Al Qaeda’s Syria wing said on Friday it had detained members of a Syrian rebel group who had just returned from U.S. training, in a direct challenge to Washington’s plan to train and equip insurgents to combat the hard-line Islamic State group.
In a statement that appeared to contradict comments from the Pentagon, Nusra Front said the men it was holding had entered Syria several days earlier and had been trained under the supervision of the Central Intelligence Agency.
The Pentagon has denied that any of the initial group of around 60 U.S.-trained rebels known as the “New Syrian Force” had been abducted. The chief of staff of the U.S.-led coalition against Islamic State also cast doubt the report on Friday.
“All the information that we have is that none of the … new Syrian forces have been captured,” Marine Corps Brigadier General Kevin Killea said in a briefing with reporters.
Nusra Front described its captives as agents of America and warned others they should abandon the training programme. It also said the U.S.-led coalition had mounted air strikes against its positions during its battles with rebels.
Syrian opposition sources and a monitoring group said earlier this week that Nusra Front had detained the leader of the U.S-trained rebel “Division 30” and a number of its members.
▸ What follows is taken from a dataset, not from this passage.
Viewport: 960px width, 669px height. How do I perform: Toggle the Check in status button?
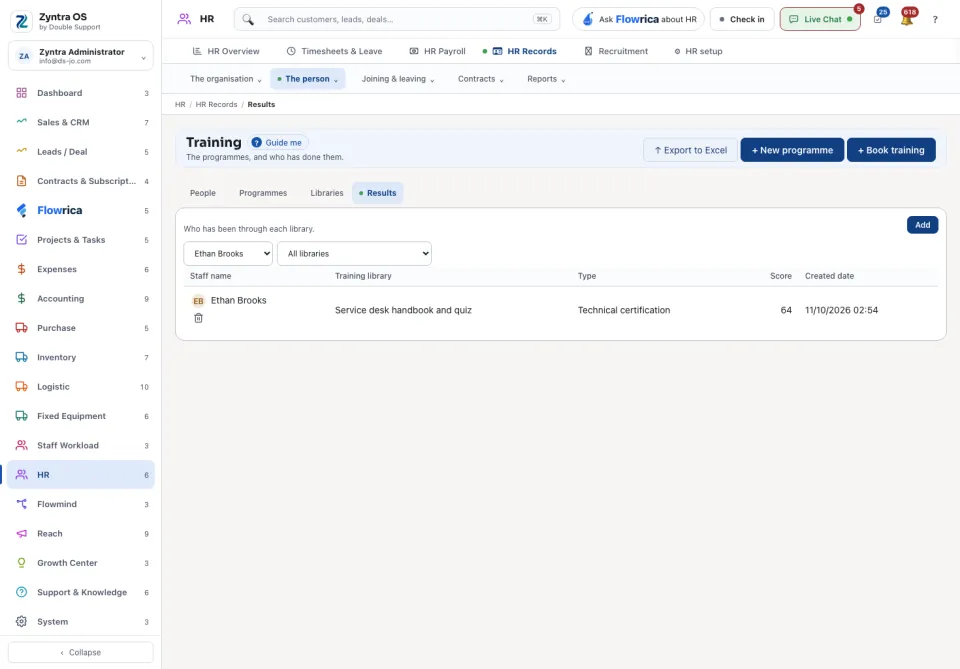pyautogui.click(x=741, y=19)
Nusra Front had yet to comment on those reports.
“We warn soldiers of (Division 30) against proceeding in the American project,” Nusra Front said in a statement distributed online. “We, and the Sunni people in Syria, will not allow their sacrifices to be offered on a golden platter to the American side.”
One of the most powerful insurgent groups in northern Syria, Nusra Front has a record of crushing rebel groups that have received support from Western states, including the Hazzm movement that collapsed earlier this year.
The latest incident highlights the difficulties the United States faces in its efforts to train and equip rebels to fight Islamic State, which is a rival of Nusra Front.